Chicago at the Ambassador has a unique operational model that’s facilitated by 1.) the ensemble-forward nature of the show—though it’s very dance-oriented, several of the lead roles, especially Roxie and the Matron and Billy, don’t rank among its more demanding choreographic tracks—and 2.) a deep bench of veteran performers on standby to fill in the gaps whenever necessary. Folks like Bianca Marroquin, Raymond Bokhour, Ryan Lowe, and James T. Lane have been playing roles in this production off and on for two decades. They’re very technically sound and their flexibility enables the producers to continuously stunt-cast the lead roles with performers of mixed musical theater literacy—sometimes Broadway names doing little tours of duty, but, often, notoriously, reality TV personalities—with the ensemble dragging the show across the threshold of minimum viable watchability. Consequently, Chicago is often overlooked by frequent theatergoers, who, beyond finding it a little old-hat to begin with, are suspicious (and not always fairly!) that the performers won’t be up to snuff. The show stays in business, in short, by openly embracing a position as a novelty tourist draw.
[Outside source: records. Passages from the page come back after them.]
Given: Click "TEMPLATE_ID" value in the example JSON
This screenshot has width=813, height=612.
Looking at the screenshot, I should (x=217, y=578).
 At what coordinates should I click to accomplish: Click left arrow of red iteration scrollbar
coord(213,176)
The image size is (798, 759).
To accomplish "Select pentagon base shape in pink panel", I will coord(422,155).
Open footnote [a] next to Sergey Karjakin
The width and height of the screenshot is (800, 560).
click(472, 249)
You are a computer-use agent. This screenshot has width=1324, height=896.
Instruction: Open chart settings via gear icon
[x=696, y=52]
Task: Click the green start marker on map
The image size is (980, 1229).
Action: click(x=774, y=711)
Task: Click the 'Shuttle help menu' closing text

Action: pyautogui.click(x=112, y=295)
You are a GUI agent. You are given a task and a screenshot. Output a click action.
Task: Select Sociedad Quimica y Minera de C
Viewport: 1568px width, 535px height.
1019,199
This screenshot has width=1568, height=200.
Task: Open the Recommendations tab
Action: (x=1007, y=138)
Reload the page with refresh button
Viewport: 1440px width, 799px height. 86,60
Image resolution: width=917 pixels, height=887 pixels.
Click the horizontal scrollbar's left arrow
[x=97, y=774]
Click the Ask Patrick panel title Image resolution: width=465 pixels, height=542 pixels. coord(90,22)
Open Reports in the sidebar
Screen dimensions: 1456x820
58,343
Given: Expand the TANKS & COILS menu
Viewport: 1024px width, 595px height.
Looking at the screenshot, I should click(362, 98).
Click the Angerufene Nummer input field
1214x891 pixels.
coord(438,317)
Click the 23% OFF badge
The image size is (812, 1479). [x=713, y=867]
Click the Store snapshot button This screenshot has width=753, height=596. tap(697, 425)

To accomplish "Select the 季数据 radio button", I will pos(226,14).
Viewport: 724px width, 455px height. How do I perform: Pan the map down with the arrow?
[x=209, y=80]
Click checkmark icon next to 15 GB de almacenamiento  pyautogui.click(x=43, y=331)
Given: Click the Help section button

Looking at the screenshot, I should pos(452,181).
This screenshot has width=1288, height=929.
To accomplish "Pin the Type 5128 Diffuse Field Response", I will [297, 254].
That brings us to now, and it would’ve been awfully fun to have been a fly on the wall as this was materializing. Chicago has—for just the next few weeks—assembled an enviable cast of contemporary stars fitting its history as a permanently installed Encores! production. Broadway stalwart Kate Baldwin brings her honeyed, Golden-Age warmth—here dripping with irony as the murderess Roxie Hart—to a vaudeville concept for the second time this year after Love Life. (Her third, if you count an appearance in the Hello Dolly concert.) Robyn Hurder, who has a case as the best active dancer on Broadway, returns to Velma Kelly after top billing in Smash and a torch-passing reprisal at the 50th anniversary Chorus Line of Cassie, the other classically difficult dance role in the modern canon. (She’s widely considered reference-grade at both.) You really couldn’t pick a better Mama Morton than Alex Newell, a Tony winner and specialist in blowing out the back wall of the theater for one song a night. (See also Bat Boy, Once on This Island.) And Tam Mutu’s brooding good looks and crisp baritone map to a delightfully amoral Billy Flynn after his leading turns in the original casts of Doctor Zhivago and Moulin Rouge! Members of the bench, meanwhile, are re-deployed as high-end role players rather than thankless life preservers, which significantly rebalances the evening for the better. Top to bottom, it’s probably the most decorated replacement cast they’ve had—one for the geeks—and no safe bet they’ll ever have another like it.

But is Encores!-Chicago worth seeing on the merits? (How much shall I harp on a thirty-year-old show?) Yeah, it’s good. Really good. Don’t overthink it; six Tonys and a thirty-year run didn’t come from nowhere. Sit front mezz and take in that sweet Reinking-cum-Fosse choreo. This is the modern blueprint for the stripped-down revival, and few shows better justify that treatment. They dance in small, fluid, restrained motions, suggestive, sensual, subtle, all about the negative space. The wrist isn’t merely limp—water is dripping from the fingertips. Prison bars are simple shadows in the spotlights. In Chicago, Chicago is the brazenly corrupt center of the universe, but it’s also just a Brechtian façade. There’s no justice, no morality, no baby, no verdict, nothing but vaudevillian performance. Velma’s dance partner is nobody. Everyone is a ruthless self-promoter, and getting too elaborate with sets or costumes would distract from their ability to make their pitch. Kander & Ebb’s score is campy and catchy and cynical and altogether classic. At points, the singing and the dancing fade away entirely. The band plays on.